[Saved entries]
■ ■ ■ ■ ■
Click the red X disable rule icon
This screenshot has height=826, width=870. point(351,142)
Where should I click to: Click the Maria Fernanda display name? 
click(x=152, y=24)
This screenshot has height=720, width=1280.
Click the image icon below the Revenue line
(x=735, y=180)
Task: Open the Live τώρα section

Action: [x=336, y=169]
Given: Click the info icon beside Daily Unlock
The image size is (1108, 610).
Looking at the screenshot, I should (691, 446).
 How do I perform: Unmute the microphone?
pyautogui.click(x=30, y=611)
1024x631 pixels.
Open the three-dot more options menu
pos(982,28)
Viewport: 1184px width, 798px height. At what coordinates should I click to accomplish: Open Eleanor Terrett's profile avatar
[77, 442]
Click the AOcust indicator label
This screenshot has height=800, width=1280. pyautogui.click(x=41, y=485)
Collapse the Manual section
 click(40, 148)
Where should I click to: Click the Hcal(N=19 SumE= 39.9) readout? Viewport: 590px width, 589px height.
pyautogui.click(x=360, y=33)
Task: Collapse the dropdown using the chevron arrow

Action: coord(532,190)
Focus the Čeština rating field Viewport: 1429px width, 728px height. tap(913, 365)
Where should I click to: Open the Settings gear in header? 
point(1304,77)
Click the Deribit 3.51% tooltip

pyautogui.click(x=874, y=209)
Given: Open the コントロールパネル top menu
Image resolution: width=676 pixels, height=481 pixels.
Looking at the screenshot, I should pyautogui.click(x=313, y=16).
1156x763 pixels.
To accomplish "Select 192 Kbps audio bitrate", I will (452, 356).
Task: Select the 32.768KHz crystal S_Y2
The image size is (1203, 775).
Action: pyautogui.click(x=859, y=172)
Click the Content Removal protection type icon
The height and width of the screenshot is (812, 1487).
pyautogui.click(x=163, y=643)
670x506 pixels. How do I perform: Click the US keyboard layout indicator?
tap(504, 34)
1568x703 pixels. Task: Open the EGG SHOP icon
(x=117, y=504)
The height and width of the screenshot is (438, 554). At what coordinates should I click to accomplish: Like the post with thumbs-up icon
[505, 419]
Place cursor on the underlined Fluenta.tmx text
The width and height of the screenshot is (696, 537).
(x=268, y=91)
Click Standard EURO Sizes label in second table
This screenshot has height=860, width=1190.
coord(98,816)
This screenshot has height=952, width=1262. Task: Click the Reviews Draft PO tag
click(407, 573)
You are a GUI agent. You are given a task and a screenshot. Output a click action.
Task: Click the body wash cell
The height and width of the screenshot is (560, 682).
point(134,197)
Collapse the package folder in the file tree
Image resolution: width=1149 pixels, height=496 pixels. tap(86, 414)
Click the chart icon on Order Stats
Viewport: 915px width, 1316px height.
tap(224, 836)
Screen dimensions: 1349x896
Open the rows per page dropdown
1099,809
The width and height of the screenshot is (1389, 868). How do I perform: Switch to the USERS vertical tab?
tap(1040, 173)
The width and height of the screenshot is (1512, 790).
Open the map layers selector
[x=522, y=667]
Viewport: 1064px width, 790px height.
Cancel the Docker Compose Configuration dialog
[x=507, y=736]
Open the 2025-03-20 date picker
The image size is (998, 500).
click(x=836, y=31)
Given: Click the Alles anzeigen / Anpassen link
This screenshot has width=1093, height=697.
■ ■ ■ ■ ■
TASK OBJECTIVE:
Once the line with "This screenshot has height=952, width=1262." is located in the data above, repeat it and every later line through the end, exactly.

RESPONSE AREA:
This screenshot has height=952, width=1262. Task: Click the Reviews Draft PO tag
click(407, 573)
You are a GUI agent. You are given a task and a screenshot. Output a click action.
Task: Click the body wash cell
The height and width of the screenshot is (560, 682).
point(134,197)
Collapse the package folder in the file tree
Image resolution: width=1149 pixels, height=496 pixels. tap(86, 414)
Click the chart icon on Order Stats
Viewport: 915px width, 1316px height.
tap(224, 836)
Screen dimensions: 1349x896
Open the rows per page dropdown
1099,809
The width and height of the screenshot is (1389, 868). How do I perform: Switch to the USERS vertical tab?
tap(1040, 173)
The width and height of the screenshot is (1512, 790).
Open the map layers selector
[x=522, y=667]
Viewport: 1064px width, 790px height.
Cancel the Docker Compose Configuration dialog
[x=507, y=736]
Open the 2025-03-20 date picker
The image size is (998, 500).
click(x=836, y=31)
Given: Click the Alles anzeigen / Anpassen link
This screenshot has width=1093, height=697.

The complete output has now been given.